Because the material must be preserved as it stands, copy every line exactly.

SOURCE DATA START

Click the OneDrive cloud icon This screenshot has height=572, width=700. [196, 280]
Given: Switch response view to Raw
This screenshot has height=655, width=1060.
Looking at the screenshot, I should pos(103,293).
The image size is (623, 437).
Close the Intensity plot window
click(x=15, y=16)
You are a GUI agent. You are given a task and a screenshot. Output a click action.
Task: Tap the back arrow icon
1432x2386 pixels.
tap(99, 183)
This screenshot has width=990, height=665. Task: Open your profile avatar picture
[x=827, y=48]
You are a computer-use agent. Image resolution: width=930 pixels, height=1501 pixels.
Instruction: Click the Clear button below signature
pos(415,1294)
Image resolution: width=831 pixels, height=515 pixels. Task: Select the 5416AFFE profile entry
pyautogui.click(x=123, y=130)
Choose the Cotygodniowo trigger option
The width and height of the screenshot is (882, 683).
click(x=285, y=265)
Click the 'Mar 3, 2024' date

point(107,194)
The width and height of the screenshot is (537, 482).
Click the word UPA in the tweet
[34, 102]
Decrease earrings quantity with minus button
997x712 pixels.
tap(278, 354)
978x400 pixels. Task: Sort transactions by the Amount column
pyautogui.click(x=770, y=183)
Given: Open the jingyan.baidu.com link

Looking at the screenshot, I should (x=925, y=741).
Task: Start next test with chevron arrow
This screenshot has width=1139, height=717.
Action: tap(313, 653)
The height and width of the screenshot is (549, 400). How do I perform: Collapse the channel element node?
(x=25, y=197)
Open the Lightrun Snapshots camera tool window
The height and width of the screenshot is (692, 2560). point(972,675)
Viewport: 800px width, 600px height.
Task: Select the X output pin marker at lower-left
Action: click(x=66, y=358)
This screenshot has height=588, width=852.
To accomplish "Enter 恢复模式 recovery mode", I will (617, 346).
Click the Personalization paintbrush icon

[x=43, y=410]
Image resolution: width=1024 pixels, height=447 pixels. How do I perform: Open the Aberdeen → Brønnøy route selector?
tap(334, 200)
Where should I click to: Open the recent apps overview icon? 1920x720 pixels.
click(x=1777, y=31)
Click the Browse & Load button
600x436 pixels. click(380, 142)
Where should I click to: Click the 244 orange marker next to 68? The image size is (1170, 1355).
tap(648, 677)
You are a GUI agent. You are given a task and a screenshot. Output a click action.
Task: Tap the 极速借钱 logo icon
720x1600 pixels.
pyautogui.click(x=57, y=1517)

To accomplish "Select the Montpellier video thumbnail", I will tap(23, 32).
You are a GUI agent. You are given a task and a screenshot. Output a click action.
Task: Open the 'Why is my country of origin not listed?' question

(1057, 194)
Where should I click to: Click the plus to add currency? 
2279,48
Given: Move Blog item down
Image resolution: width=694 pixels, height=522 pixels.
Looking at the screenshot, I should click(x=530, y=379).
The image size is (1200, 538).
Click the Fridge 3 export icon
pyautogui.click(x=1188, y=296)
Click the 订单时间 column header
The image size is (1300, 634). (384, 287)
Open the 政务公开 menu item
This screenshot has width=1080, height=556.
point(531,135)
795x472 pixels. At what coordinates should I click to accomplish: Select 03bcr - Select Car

SOURCE DATA END

**TASK OUTPUT:**
Click the OneDrive cloud icon This screenshot has height=572, width=700. [196, 280]
Given: Switch response view to Raw
This screenshot has height=655, width=1060.
Looking at the screenshot, I should pos(103,293).
The image size is (623, 437).
Close the Intensity plot window
click(x=15, y=16)
You are a GUI agent. You are given a task and a screenshot. Output a click action.
Task: Tap the back arrow icon
1432x2386 pixels.
tap(99, 183)
This screenshot has width=990, height=665. Task: Open your profile avatar picture
[x=827, y=48]
You are a computer-use agent. Image resolution: width=930 pixels, height=1501 pixels.
Instruction: Click the Clear button below signature
pos(415,1294)
Image resolution: width=831 pixels, height=515 pixels. Task: Select the 5416AFFE profile entry
pyautogui.click(x=123, y=130)
Choose the Cotygodniowo trigger option
The width and height of the screenshot is (882, 683).
click(x=285, y=265)
Click the 'Mar 3, 2024' date

point(107,194)
The width and height of the screenshot is (537, 482).
Click the word UPA in the tweet
[34, 102]
Decrease earrings quantity with minus button
997x712 pixels.
tap(278, 354)
978x400 pixels. Task: Sort transactions by the Amount column
pyautogui.click(x=770, y=183)
Given: Open the jingyan.baidu.com link

Looking at the screenshot, I should (x=925, y=741).
Task: Start next test with chevron arrow
This screenshot has width=1139, height=717.
Action: tap(313, 653)
The height and width of the screenshot is (549, 400). How do I perform: Collapse the channel element node?
(x=25, y=197)
Open the Lightrun Snapshots camera tool window
The height and width of the screenshot is (692, 2560). point(972,675)
Viewport: 800px width, 600px height.
Task: Select the X output pin marker at lower-left
Action: click(x=66, y=358)
This screenshot has height=588, width=852.
To accomplish "Enter 恢复模式 recovery mode", I will (617, 346).
Click the Personalization paintbrush icon

[x=43, y=410]
Image resolution: width=1024 pixels, height=447 pixels. How do I perform: Open the Aberdeen → Brønnøy route selector?
tap(334, 200)
Where should I click to: Open the recent apps overview icon? 1920x720 pixels.
click(x=1777, y=31)
Click the Browse & Load button
600x436 pixels. click(380, 142)
Where should I click to: Click the 244 orange marker next to 68? The image size is (1170, 1355).
tap(648, 677)
You are a GUI agent. You are given a task and a screenshot. Output a click action.
Task: Tap the 极速借钱 logo icon
720x1600 pixels.
pyautogui.click(x=57, y=1517)

To accomplish "Select the Montpellier video thumbnail", I will tap(23, 32).
You are a GUI agent. You are given a task and a screenshot. Output a click action.
Task: Open the 'Why is my country of origin not listed?' question

(1057, 194)
Where should I click to: Click the plus to add currency? 
2279,48
Given: Move Blog item down
Image resolution: width=694 pixels, height=522 pixels.
Looking at the screenshot, I should click(x=530, y=379).
The image size is (1200, 538).
Click the Fridge 3 export icon
pyautogui.click(x=1188, y=296)
Click the 订单时间 column header
The image size is (1300, 634). (384, 287)
Open the 政务公开 menu item
This screenshot has width=1080, height=556.
point(531,135)
795x472 pixels. At what coordinates should I click to accomplish: Select 03bcr - Select Car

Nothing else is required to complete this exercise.